* WORK TO DO:
1) Answer these questions about the private-key proof question:
(a) Which key does Victor use to encrypt the random number?
(b) What does Peggy send back to Victor if she has the private key?
(c) With what range of encryption algorithms does the writer think Solution 1 can be done?
2) List each symbol the private-key proof question uses for a number, key or message, with what it stands for.

* EXTRACTED TEXT:
────

Question: What is the benefit of "Solution 2" described below (a.k.a. Fiat-Shamir), which seems more complex and using zero knowledge proofs, when there is an easy solution (see Solution 1)?

Solution 1 (easy):

  • Victor generates a random number $r$, encrypts it with the public key $v$, and sends the encrypted message $r_E$ to Peggy
  • If Peggy has the private key $a$, she can decrypt $r_E$ into $r$, and send $r$ back to Victor and claim: "Hey Victor, here is $r$, this is the proof I can decrypt your message $r_E$, so this proves I have $a$"
  • If Peggy doesn't have the private key $a$, she cannot decrypt $r_E$, so she cannot prove anything.

I don't know the name of this simple scheme, but I think this can be done with nearly any public/private key encryption algorithm, and it seems safe.

────

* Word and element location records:
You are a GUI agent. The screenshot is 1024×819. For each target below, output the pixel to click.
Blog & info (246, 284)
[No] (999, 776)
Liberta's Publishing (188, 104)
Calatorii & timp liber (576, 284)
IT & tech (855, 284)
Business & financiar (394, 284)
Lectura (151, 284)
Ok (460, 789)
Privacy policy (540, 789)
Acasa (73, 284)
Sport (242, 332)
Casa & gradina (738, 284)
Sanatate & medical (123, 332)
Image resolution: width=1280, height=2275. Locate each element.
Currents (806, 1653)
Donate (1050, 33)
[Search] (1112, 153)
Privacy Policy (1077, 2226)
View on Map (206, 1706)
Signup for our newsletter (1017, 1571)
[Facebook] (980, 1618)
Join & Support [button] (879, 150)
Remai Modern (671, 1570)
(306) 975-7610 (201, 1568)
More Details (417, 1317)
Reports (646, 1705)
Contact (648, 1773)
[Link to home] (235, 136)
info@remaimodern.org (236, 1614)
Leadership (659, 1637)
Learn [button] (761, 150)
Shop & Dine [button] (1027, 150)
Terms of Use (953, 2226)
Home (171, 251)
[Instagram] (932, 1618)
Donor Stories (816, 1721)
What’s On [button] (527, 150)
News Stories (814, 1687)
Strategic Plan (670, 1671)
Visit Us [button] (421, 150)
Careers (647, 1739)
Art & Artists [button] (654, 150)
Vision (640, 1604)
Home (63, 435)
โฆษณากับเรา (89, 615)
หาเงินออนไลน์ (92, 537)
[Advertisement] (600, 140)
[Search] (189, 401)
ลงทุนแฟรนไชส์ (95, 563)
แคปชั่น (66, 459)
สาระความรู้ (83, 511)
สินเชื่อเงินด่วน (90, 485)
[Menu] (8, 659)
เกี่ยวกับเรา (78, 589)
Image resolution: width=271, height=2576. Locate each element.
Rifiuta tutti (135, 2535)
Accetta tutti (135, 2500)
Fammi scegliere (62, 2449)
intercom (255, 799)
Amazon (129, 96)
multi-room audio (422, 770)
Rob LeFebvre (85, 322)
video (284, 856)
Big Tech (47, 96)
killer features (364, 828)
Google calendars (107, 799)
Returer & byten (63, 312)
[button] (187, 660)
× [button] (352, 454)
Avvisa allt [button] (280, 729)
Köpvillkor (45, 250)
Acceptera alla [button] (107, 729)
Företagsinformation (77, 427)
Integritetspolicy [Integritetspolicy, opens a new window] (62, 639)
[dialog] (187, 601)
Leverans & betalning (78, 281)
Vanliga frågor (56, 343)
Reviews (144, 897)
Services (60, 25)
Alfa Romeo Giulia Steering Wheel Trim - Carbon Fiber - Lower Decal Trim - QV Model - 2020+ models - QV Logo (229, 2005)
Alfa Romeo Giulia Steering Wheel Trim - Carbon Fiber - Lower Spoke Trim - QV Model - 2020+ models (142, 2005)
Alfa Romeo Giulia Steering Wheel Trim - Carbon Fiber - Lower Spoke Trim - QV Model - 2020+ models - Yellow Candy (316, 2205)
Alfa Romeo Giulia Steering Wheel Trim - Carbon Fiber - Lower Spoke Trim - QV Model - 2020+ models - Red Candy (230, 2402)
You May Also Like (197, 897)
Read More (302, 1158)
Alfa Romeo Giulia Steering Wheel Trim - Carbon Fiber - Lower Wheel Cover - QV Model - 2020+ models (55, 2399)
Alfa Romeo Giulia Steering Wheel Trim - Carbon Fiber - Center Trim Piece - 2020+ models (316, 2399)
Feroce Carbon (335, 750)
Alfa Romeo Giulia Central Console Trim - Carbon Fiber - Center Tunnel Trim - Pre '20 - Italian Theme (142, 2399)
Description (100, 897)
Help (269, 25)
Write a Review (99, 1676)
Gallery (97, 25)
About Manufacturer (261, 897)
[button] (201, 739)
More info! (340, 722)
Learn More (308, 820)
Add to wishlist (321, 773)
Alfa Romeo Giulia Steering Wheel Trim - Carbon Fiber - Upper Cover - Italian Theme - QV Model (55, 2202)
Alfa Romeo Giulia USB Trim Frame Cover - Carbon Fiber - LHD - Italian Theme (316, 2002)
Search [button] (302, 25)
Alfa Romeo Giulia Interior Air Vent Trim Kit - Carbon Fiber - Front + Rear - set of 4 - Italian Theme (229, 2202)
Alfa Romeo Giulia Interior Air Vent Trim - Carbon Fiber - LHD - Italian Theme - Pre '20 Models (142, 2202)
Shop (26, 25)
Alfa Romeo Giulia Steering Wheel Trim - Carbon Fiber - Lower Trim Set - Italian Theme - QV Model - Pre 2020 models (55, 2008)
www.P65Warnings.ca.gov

────

* SOLUTIONS TO THE EXERCISE:
1)
(a) The public key v.
(b) The decrypted random number r.
(c) Nearly any public/private key encryption algorithm.

2)
- r: the random number Victor generates
- v: the public key
- r_E: the encrypted message sent to Peggy
- a: the private key